■ Collected data:
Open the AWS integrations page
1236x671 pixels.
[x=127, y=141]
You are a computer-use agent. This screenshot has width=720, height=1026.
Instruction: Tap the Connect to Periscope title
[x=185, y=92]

■ Exercise brief: Please arrange the lines of the collected data as a numbered list, starting at the line that contains "You are a computer-use" and ending at the last line, and leave out any blank lines.

■ Output for this task:
1. You are a computer-use agent. This screenshot has width=720, height=1026.
2. Instruction: Tap the Connect to Periscope title
3. [x=185, y=92]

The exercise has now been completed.